OPINION
PER CURIAM.Xue Hua Chen and her daughter Qiao Xia Yang, citizens of China, seek review of an order of the Board of Immigration Appeals (“BIA”), denying their motion to reopen proceedings. For the reasons that follow, we will deny the petition.
Chen and Yang entered the United States without valid documents in January 2004. After being placed in removal proceedings, Chen applied for asylum for having been forcibly sterilized under China’s population control policy.1 She also applied for withholding of removal and relief under the Convention Against Torture. The Immigration Judge (IJ) disbelieved much of Chen’s testimony regarding forced sterilization, found her evidence insufficient to support her claims, denied relief, and ordered her and her daughter removed to China. The BIA agreed with the IJ’s conclusions and dismissed the appeal on September 8, 2004.

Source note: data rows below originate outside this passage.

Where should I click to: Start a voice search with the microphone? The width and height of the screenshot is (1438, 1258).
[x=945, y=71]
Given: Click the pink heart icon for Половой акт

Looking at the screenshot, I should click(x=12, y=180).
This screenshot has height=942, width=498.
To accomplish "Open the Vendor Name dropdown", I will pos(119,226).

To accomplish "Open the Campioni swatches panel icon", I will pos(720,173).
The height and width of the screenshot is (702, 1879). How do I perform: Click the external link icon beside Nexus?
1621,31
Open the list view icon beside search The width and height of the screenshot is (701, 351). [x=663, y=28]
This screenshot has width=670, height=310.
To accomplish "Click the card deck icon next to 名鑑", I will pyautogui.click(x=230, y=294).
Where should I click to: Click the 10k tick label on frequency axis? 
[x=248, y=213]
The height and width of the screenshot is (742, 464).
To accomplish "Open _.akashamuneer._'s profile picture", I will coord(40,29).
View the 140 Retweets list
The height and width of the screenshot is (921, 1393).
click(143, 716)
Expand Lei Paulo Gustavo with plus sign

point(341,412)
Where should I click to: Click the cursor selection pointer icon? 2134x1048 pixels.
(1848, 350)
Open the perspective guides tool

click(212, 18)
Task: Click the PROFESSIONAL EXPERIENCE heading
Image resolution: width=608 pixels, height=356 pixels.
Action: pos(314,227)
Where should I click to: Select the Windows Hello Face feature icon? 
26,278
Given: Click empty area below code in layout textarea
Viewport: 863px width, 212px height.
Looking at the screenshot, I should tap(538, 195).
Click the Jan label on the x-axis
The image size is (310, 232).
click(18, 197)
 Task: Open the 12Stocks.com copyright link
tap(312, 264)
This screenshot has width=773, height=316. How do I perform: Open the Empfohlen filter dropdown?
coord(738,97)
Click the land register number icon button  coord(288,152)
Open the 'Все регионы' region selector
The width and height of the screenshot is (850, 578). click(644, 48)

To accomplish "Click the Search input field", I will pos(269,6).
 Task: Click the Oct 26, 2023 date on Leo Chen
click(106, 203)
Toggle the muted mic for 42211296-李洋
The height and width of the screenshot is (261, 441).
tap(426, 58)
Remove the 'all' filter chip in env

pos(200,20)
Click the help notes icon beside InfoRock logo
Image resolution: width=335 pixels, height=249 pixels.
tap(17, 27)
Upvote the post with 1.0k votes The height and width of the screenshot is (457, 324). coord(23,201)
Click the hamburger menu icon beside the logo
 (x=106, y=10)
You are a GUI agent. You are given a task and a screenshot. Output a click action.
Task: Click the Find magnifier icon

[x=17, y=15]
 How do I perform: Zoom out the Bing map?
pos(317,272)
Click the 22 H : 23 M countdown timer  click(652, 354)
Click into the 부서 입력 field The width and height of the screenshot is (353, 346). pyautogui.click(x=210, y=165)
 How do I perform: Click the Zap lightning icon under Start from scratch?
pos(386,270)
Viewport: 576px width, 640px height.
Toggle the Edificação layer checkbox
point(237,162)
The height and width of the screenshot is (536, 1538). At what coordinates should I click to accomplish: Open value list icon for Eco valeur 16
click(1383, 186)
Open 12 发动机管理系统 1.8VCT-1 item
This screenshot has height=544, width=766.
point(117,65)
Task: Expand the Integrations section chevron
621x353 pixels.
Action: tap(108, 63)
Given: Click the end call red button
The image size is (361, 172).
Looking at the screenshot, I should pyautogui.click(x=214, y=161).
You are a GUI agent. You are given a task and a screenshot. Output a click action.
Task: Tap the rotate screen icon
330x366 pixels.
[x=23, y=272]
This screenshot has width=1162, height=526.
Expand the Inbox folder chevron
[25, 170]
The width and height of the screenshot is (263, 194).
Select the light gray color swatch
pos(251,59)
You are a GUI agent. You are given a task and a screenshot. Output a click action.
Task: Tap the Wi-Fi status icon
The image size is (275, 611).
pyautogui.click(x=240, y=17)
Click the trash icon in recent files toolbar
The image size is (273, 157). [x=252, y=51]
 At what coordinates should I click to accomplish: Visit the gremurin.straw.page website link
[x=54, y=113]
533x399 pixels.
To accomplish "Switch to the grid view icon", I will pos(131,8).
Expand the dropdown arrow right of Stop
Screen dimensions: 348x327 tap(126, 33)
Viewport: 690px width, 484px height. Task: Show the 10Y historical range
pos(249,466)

On December 7, 2004, the petitioners filed a timely motion to reopen proceedings with the BIA. Initially, the BIA noted that some of the petitioners’ arguments alleged error in its prior decision, and stated that to the extent the petitioners sought reconsideration, their motion was untimely.2 The BIA then considered *326whether the petitioners had presented new evidence warranting reopening proceedings, found none, and denied the motion on September 29, 2005. The petitioners filed a timely petition for review of the BIA’s decision to deny reopening.
We review the BIA’s denial of a motion to reopen for abuse of discretion with “broad deference” to its decision. Ezeagwuna v. Ashcroft, 325 F.3d 396, 409 (3d Cir.2003); see INS v. Doherty, 502 U.S. 314, 323, 112 S.Ct. 719, 116 L.Ed.2d 823 (1992) (noting the broad deference due the BIA’s decision). Under this standard, we will reverse the BIA’s decision only if it is “arbitrary, irrational, or contrary to law.” Sevoian v. Ashcroft, 290 F.3d 166, 174 (3d Cir.2002). The BIA may lawfully deny a motion to reopen if (1) the alien has not established a prima facie case for asylum; (2) the alien has not introduced previously unavailable, material evidence; or (3) in the case of asylum, the alien would not be entitled to relief even if the motion was granted. Caushi v. Attorney General, 436 F.3d 220, 231 (3d Cir.2006).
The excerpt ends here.